Breaking Quadratic Barriers: A Non-Attention LLM for Ultra-Long Context Horizons

https://arxiv.org/abs/2506.01963

70•PaulHoule•7mo ago

Comments

zoklet-enjoyer•7mo ago

I don't know what those words mean, but I am excited for the possibilities.

PaulHoule•7mo ago

LLMs can look back over a certain number (N) of tokens, which roughly correspond to words. For instance if you want to summarize or answer questions about a document accurately the length of the document has to be less than N.

Conventionally they use an attention mechanism that compares every token to every other token which has a cost of N*N or N squared which is quadratic. If you want LLMs to chew over a huge amount of context (all the source code for your project) it’s a problem so people are looking for ways around this.

zoklet-enjoyer•7mo ago

Thank you for that explanation

rybosome•7mo ago

Adding to that excellent high level explanation of what the attention mechanism is, I’d add (from my reading of the abstract of this paper);

This work builds a model that has the ability to “remember” parts of its previous input when generating and processing new input, and has part of its intelligence devoted to determining what is relevant to remember.

This is in lieu of kind of saying “I need to keep re-reading what I’ve already read and said to keep going”.

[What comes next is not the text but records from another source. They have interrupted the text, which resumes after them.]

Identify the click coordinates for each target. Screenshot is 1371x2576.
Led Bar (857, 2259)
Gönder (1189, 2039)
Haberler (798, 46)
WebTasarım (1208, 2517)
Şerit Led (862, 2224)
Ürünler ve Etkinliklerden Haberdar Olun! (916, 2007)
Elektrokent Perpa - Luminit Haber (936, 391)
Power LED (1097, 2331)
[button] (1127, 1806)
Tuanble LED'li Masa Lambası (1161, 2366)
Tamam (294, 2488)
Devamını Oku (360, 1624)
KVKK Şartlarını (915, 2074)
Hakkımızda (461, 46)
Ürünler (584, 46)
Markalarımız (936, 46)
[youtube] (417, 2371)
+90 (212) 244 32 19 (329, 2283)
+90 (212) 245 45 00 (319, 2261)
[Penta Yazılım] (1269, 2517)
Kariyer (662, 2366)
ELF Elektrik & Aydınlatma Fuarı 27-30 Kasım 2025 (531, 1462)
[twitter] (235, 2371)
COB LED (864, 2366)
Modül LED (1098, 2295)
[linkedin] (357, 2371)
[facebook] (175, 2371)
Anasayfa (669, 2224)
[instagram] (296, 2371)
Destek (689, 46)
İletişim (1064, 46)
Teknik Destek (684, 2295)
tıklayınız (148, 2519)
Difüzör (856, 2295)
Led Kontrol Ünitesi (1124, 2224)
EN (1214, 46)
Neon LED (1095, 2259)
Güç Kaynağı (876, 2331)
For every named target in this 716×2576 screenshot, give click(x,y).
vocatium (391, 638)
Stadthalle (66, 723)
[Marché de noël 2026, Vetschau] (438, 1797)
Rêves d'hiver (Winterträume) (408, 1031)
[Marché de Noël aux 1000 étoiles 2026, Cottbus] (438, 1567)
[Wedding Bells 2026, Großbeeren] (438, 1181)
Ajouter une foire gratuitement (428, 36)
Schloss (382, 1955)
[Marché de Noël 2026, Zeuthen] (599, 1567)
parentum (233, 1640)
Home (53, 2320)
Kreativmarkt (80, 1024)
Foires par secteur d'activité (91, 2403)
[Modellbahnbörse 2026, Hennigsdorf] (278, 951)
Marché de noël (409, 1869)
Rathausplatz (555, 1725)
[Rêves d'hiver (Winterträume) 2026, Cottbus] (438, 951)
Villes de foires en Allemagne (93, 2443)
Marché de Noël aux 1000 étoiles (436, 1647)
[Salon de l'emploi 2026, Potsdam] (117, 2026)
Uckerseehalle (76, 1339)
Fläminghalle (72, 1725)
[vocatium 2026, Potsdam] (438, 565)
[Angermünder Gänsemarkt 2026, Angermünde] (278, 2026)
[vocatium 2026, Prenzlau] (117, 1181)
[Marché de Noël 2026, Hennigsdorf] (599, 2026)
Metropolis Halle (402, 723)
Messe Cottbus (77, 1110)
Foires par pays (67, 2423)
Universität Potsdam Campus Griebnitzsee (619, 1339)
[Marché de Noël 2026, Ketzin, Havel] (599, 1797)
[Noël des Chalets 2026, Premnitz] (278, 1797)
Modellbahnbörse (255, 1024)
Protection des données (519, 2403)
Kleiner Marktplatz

I’d welcome better explanations. :)

Icko_•7mo ago

Not even that. With KV-caching, it's linear with the size of the context; and if someone figured out a way to have e.g. NlogN complexity, I imagine with KV-caching it may go down to logN complexity. (If the new algorithm permits that.)

yorwba•7mo ago

When people say that attention is quadratic, they mean that the cost to process n tokens is O(n²), so the amortized cost per token is indeed O(n). KV-caching is a way to maintain that amortized cost when appending tokens one at a time instead of ingesting the whole sequence at once. But in the end people want to be able to generate multiple tokens, so we're back at O(n²) total time again.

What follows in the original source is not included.